Recently, several immune checkpoint inhibitor (ICI) therapies have been developed for treating advanced-stage cancers, although they currently benefit only a minority of patients. TMB, a novel predictive biomarker, can predict the clinical response to ICI and identify patients who may benefit from this therapy [49]. An increased TMB indicates increased levels of tumor antigen, which is beneficial for activating the body’s immune response. Previous studies of TMB have found a strong link between increased TMB and improved response to ICI therapy. However, patients with CCA showed a relatively low TMB value; there were only two patients whose TMB was higher than 10. In addition, there was no significant difference between the TMB in the iCCA, pCCA, and dCCA groups. The importance of hyperprogressive disease (HPD) in ICI therapy cannot be overstated.

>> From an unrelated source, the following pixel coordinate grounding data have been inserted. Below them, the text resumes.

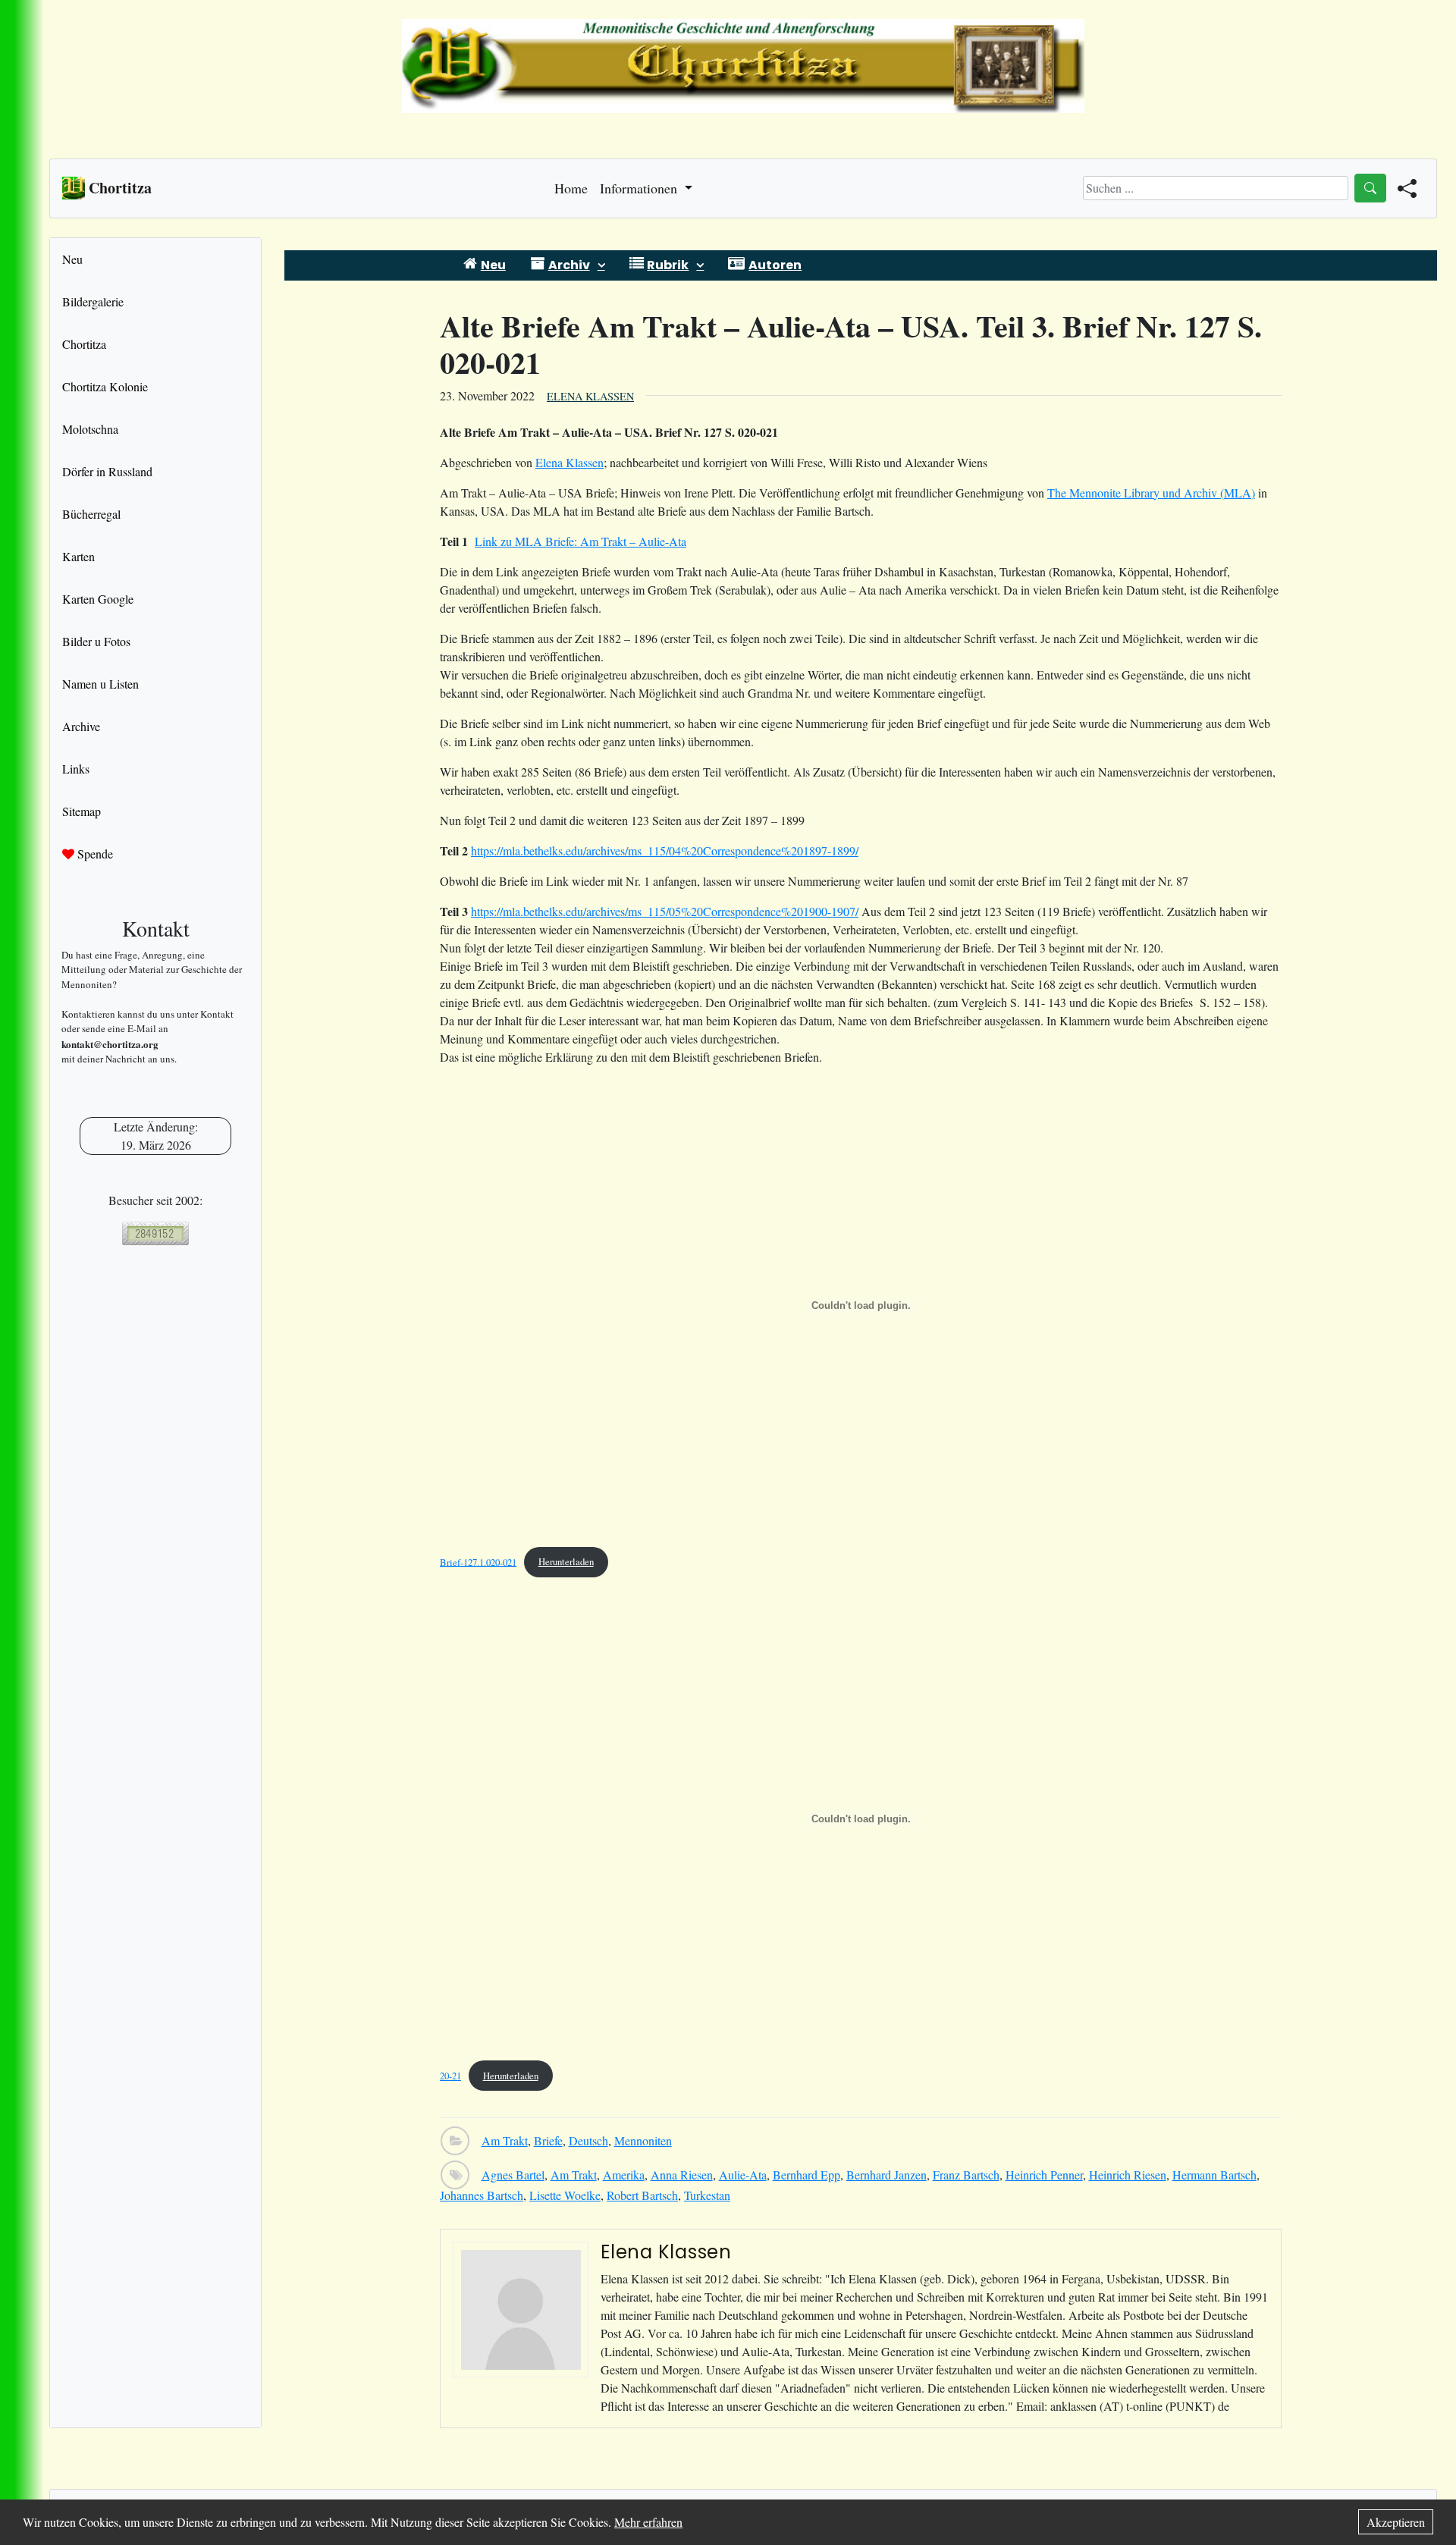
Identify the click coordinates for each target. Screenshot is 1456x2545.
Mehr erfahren (648, 2522)
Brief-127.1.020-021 (478, 1561)
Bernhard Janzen (886, 2175)
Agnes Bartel (513, 2175)
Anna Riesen (682, 2175)
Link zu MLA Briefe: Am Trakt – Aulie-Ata (580, 541)
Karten (78, 556)
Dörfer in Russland (107, 471)
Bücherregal (91, 514)
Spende (93, 853)
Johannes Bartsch (481, 2195)
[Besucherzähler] (155, 1233)
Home (571, 188)
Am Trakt (505, 2140)
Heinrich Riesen (1127, 2175)
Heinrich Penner (1044, 2175)
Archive (81, 726)
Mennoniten (643, 2140)
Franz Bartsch (966, 2175)
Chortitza (84, 344)
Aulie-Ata (743, 2175)
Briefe (548, 2140)
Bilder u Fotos (96, 641)
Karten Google (97, 599)
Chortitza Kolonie (105, 386)
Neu (72, 259)
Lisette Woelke (565, 2195)
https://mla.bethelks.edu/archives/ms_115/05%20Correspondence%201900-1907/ (664, 911)
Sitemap (81, 811)
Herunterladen (566, 1561)
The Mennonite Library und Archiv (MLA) (1151, 493)
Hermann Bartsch (1214, 2175)
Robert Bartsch (642, 2195)
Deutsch (588, 2140)
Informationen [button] (640, 188)
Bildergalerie (93, 301)
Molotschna (90, 429)
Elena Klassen (590, 396)
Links (75, 769)
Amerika (624, 2175)
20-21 (450, 2075)
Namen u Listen (100, 684)
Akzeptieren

However, few studies have explored HPD in CCA. In our study, we analyzed HPD-associated genetic mutations in Chinese CCA patients. Our results showed that there were 11 (27%) patients who harbored HPD-associated genetic mutations, and many patients had more than one. The pCCA group showed the highest ratio in HPD-associated genetic mutations. Therefore, immunotherapy in patients with CCA should be seriously considered.

Conclusion

In conclusion, we had investigated the comprehensive genomic features of 41 Chinese patients with CCA. TP53 mutations were significantly higher in Chinese patients than in Western patients with CCA. This suggests that TP53 may be more suitable as a predictive and diagnostic biomarker in Chinese patients with CCA. Furthermore, gene mutations that were associated with clinical characteristics, such as lymph node metastasis and lymphovascular invasion, were detected. Overall, these data provide an insight into the diagnosis and prognosis of Chinese patients with CCA. The results may guide future therapeutic strategies, including targeted and immune therapies.